Paper Machines and Phantom Computers - Has Microsoft Gone Too Far Against Linux?

Posted by Tsela on Dec 5, 2005 5:57 AM EDT
Lxer Day Desk; By Tom Adelstein, Editor-in-Chief
Mail this story
Print this story

LXer Day Desk: 12-05-2005

Has Microsoft repeated history in its fight against Linux? We wonder if the Redmond company has confused the proposed implementation of the Open Document Format as part of the fight against Linux. One only has to look back at anti-trust litigation from 1968 to shed light on the question. Have the people who are supposed to represent the interests of we, the people, failed? You must answer that question for yourself and so should the government of the Commonwealth of Massachusetts.

Last week I had a chance to speak with Bob Price, who retired from Control Data Corporation as their CEO back in the early 1990's. Bob has a new book out entitled, "Eye on Innovation" (ISBN-30010877X) published by Yale University Press. I could easily see it making the best seller's list because it so closely parallels the situations organizations face today, and gives people in the industry a fresh look at how to move forward in this crazy computer environment.



Control Data Corporation (CDC) innovated in the early days of computers the way the open source community does today. CDC also faced the same kinds of obstacles that plagues the industry today: a vicious monopoly that knows no bounds when it comes to undermining the innovation of others for its own stake in the market.

Problem -
Carry on the LXer column about Control Data Corporation and Microsoft's fight against Linux, starting right after its last sentence. The material after this point plays no part in what is asked here.

Record excerpts -
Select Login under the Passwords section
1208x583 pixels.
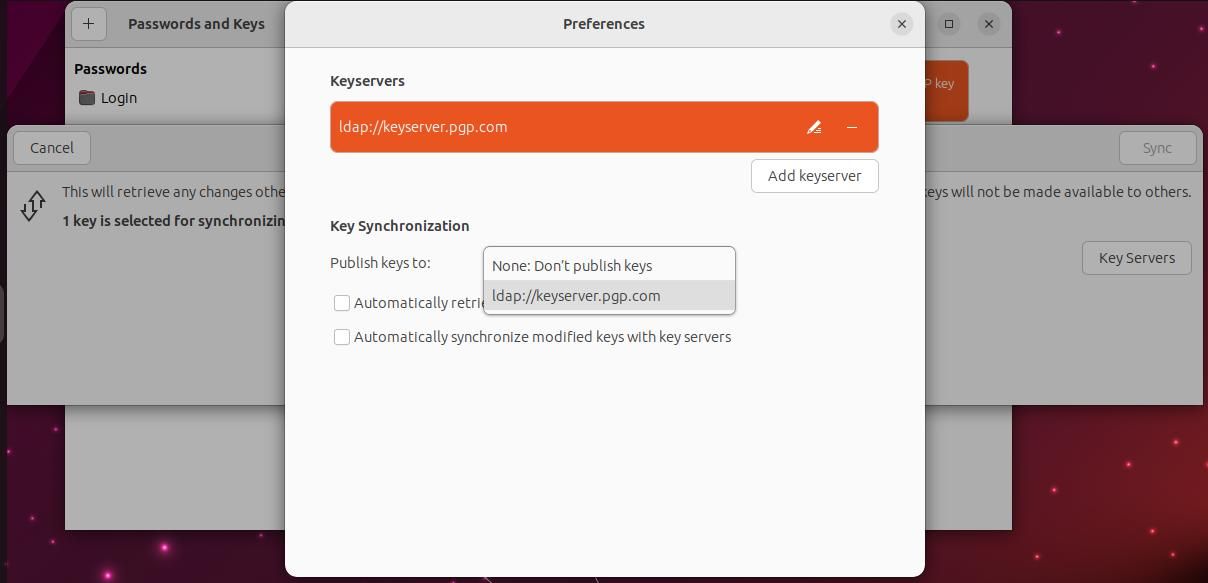pyautogui.click(x=119, y=97)
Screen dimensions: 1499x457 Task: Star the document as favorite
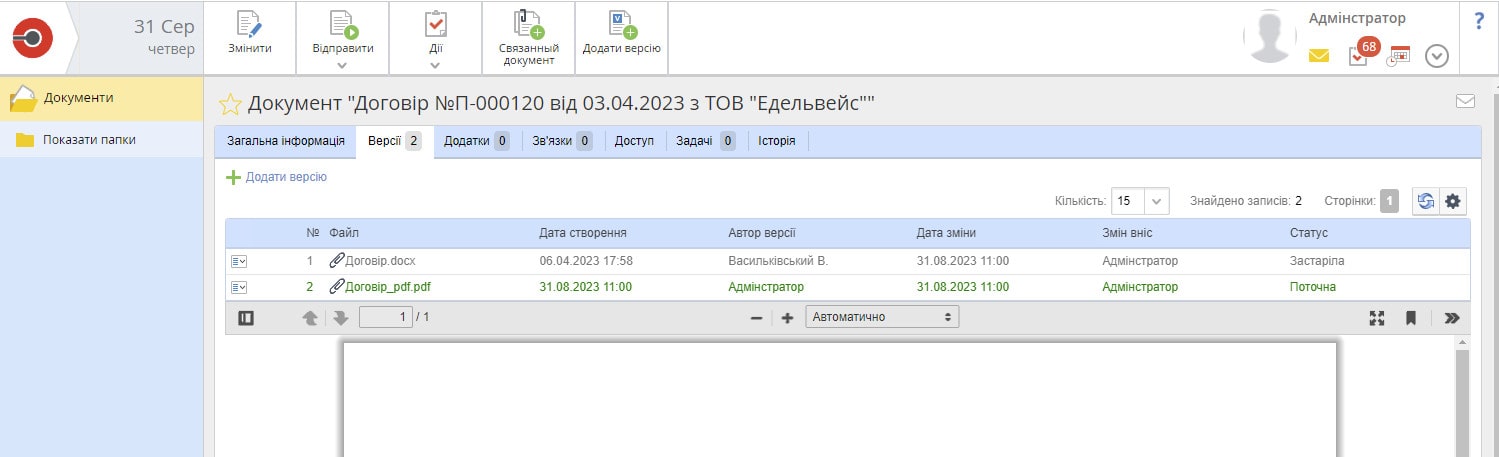(230, 104)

Task result -
Back in 1968, Control Data Corporation filed a lawsuit against IBM for anti-trust under both the Clayton and Sherman Acts. Having seen references to the suit a number of times, I wanted to get my hands on a copy of the original filing which settled in 1972. I couldn't find it published on the Internet and that seemed odd.



I had written an article called Did Bill Gates Invent Linux and Has He Erased the Evidence? and began to wonder if the CDC v IBM documentation had fallen prey to Microsoft's attempts to rewrite history. Far fetched as that seems, it has crossed my mind.



I found a book containing the lawsuit from the library of the Honorable Chet Holifield. Representative Holifield served in Congress during IBM's anti-trust days. You must realize the difficulty I experienced in obtaining a book that contained an original thirty seven year old law suit.



My main interest in the original filing made by Control Data Corporation against IBM focused on sections 23 (a) through (e) also known as "Paper Machines and Phantom Computers".



Sara Baase at San Diego State University wrote about the suit in an article from Reason entitled "IBM: Producer or Predator". She writes:

During the late 1960's there was a trend of IBM main-frame users toward buying peripherals from other companies because of the poorer quality, higher prices, and remote delivery dates of some comparable IBM products (it should not pass unnoticed, that IBM loses customers when they can get better or cheaper service elsewhere). According to testimony in the Telex trial, in 1970 IBM formed a (secret) task force to find ways to reverse the trend.



This task force recommended ... strategic timing of product announcements to confuse the marketing plans of other companies and keep computer users always expecting something new from IBM. IBM allegedly would plan several improvements and new models for a product in advance, then announce them one at a time until they regained the sales they had been losing. All of these policies drew heavy criticism from Telex in its suit.


I came to realize that Microsoft's announcement of their Open Office XML strategy to create an international standard seems like history repeating itself. Microsoft essentially put the clamps down on Massachusetts' Open Document Format the way IBM had done so many times during its reign of terror in an earlier era.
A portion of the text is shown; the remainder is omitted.